Events

September 15, 2013 at 8:12 pm

If the Multiparticle Schrodinger Equation Were Easy to Solve, then Chemistry Would be Too Boring to Support Life, Sept. 18

Dr. Martin Mohlenkamp

Dr. Martin Mohlenkamp

Dr. Martin J. Mohlenkamp, Associate Professor and Graduate Chair of Mathematics, will present a Mathematics Colloquium on the topic “If the Multiparticle Schrodinger Equation were easy to solve, then Chemistry would be too boring to support life,” at 4:10 p.m., Sept. 18, Morton Hall, 122.

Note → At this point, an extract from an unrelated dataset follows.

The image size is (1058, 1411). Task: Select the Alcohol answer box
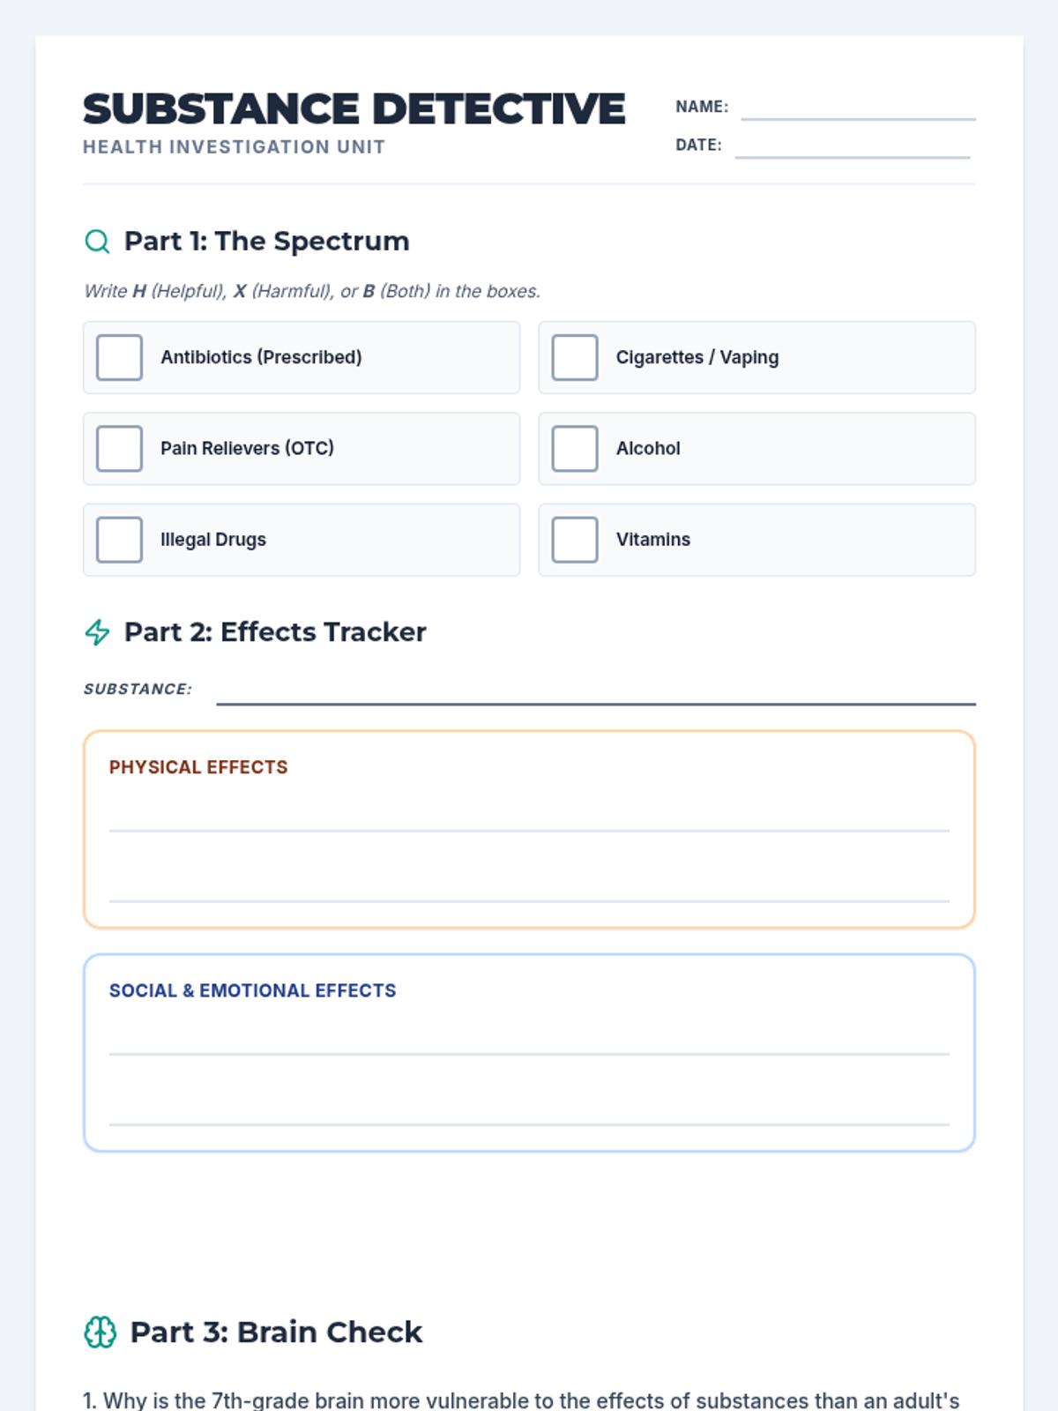[575, 448]
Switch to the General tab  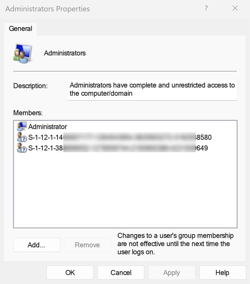click(21, 29)
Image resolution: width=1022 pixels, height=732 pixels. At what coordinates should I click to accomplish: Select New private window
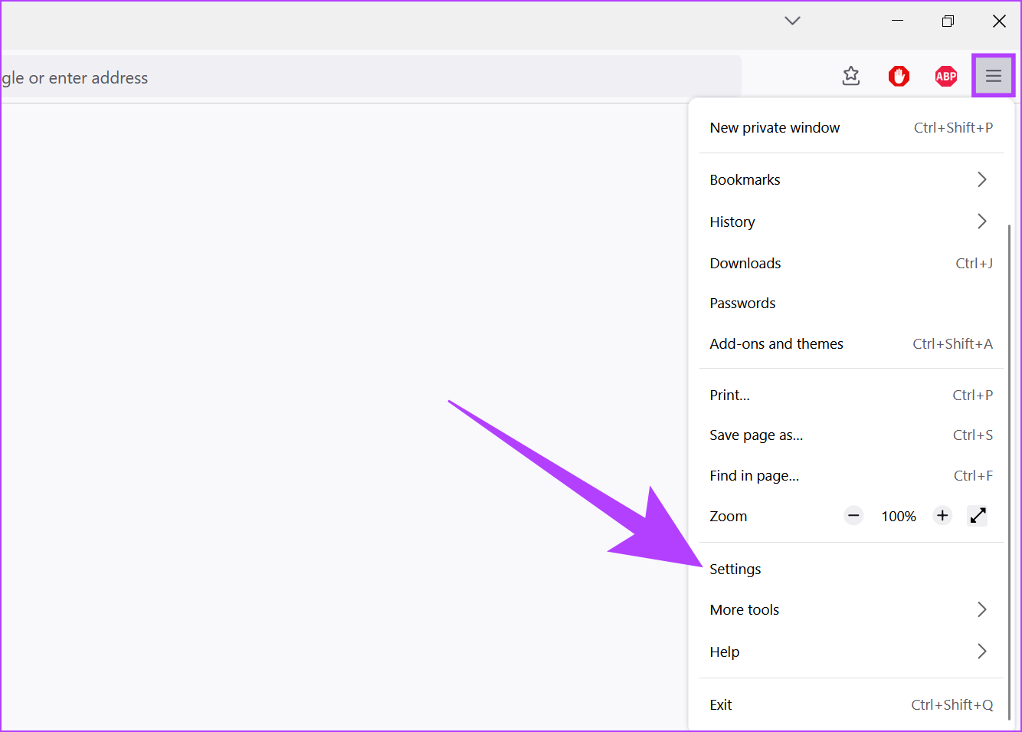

The multiparticle Schrodinger equation is the basic governing equation in quantum mechanics. Many person-centuries and cpu-millennia have been spent constructing approximate solutions to it. We should be glad it is so hard to solve because its subtle behavior allows the rich Chemistry upon which life depends,” he says in his abstract.

“I will describe the multiparticle Schrodinger equation and explain (some of) the reasons it is difficult to solve: high-dimensionality, antisymmetry, scaling to large systems, inter-particle cusps, singular potentials and nuclear cusps, odd function spaces, etc. I will also describe our efforts to overcome these difficulties.”